Minute | Hour | Day | Week | |||||
Row Key | Total | Avg | Total | Avg | Total | Avg | Total | Avg |
merchant.Super.1483228800000 | 3000 | 20 | 180K | 20 | 4.3M | 20 | 30M | 20 |
merchant.Super.1480550400000 | 2000 | 20 | 120K | 20 | 2.8M | 20 | 20M | 20 |
merchant.Super.1475280000000 | 1000 | 20 | 60K | 20 | 1.4M | 20 | 10M | 20 |
Bigtable layout for total and average payment volume for our example merchant, Super
A typical query against the system provides two parameters: the dimension for a specific metric and the range of time of the interests. With the partial aggregated results for different granular windows already persisted to different column families in Cloud Bigtable, we can get the final aggregation by stitching results from different granular windows in the order of large to small. By doing so, we get better performance by reducing the data load.
For example, let’s say a WePay analyst needs to know total sales for the past 30 days of total transaction amounts ending at midnight of 2017/01/02 08:32:00. When minute, hour, day and week partial aggregations are available, the custom query API calculates the result by stitching windows from seven pairs, with the majority coming from the largest granular weekly window.
Ad hoc queries (custom query engine)
One constant theme for fraud patterns is that there's no fixed pattern, so we need the system to answer ad hoc queries from our custom query engine without the need for code changes.To solve this problem, we abstracted a generic metric definition as shown below.
The schema contains three fields: eventTime
, dimension
, and metric value {type, value}
. Using this schema, we can convert a payment event to a few generic metrics (example shown below) to answer different questions.
Using generic metrics as input, our pipeline can simply follow the instructions based on the type field from each generic message and generate different statistics. For example, we generate min, max, average, sum, variance, etc., for numeric values and we generate a distribution count for categorical values. Moreover, the type system is extensible and we can add different custom types.
Simple example DAG
With this approach, we can make the same DAG generate different aggregations by changing the underlying metric definitions. In other words, to generate partial aggregates that support new types of queries, we can push the business logic to the external layer without changing any code and deploying new pipelines.Summary
After a few months of teamwork, we deployed the system to our production environment in the second half of 2016. (See diagram below.) Since then, the system has been running in shadow mode, processing production data smoothly and in accordance with our requirements:- Both stream and batch pipelines live off Kafka message systems, and are decoupled from the main transactional system.

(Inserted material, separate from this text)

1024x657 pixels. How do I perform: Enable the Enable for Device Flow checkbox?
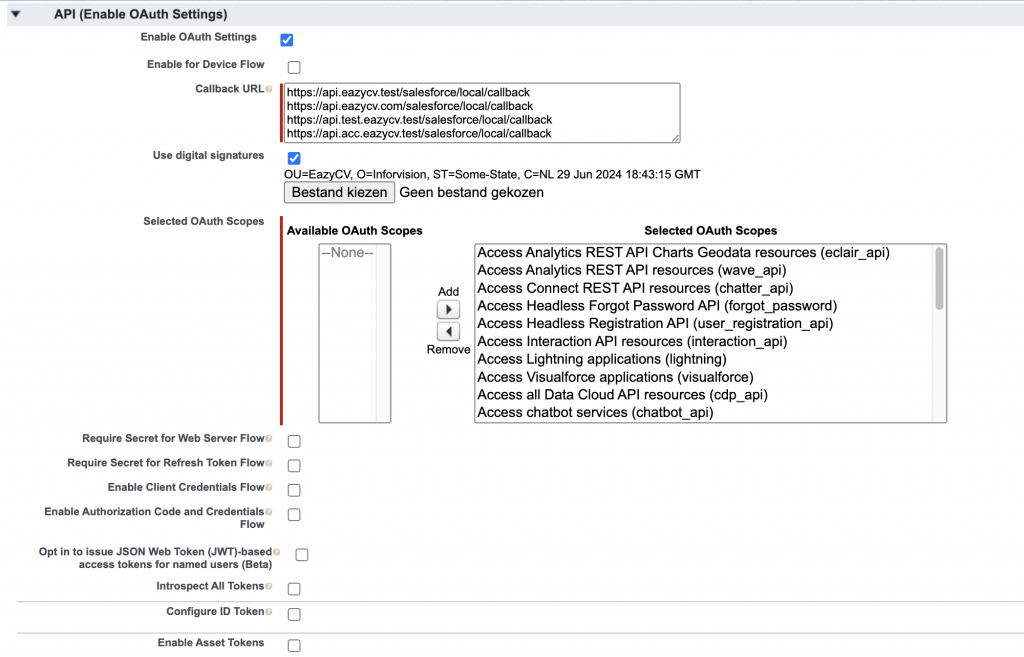(294, 68)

- The streaming Cloud Dataflow pipeline provides lower latency compared to our old system relying on MySQL replication.
- Persistently storing partial aggregates in Cloud Bigtable contributes to low latency when querying time-series data.
- Event-time stamping and unified streaming and batch processing proved to be a huge win. We can just replay for scenarios such as large-grained window aggregation, backfill and failure recover, etc.
- Generic metric definition coupled with simple DAG makes it very easy to augment the aggregation system without code changes.
Next steps
As mentioned earlier, one constant theme of fraud is that the pattern is always evolving. The system we implemented is very flexible for answering ad-hoc queries thanks to a generic metric system. However, to fully leverage that system, we need to be able to generate different metrics easily. One thing we're looking to provide in that area is a framework that accommodates custom logic for converting different events into generic metrics. That custom logic could be for creating new aggregations on which we can build fraud-detection rules, for extracting new features for machine-learning modules, and so on.Also, we want to build better monitoring tools that offer a holistic view of the pipeline. This way, we can easily monitor the overall system and help pinpoint where the performance bottleneck is.
Last but not least, we plan to track new Apache Beam SDK releases so we can get access to the latest community contributions as they become available.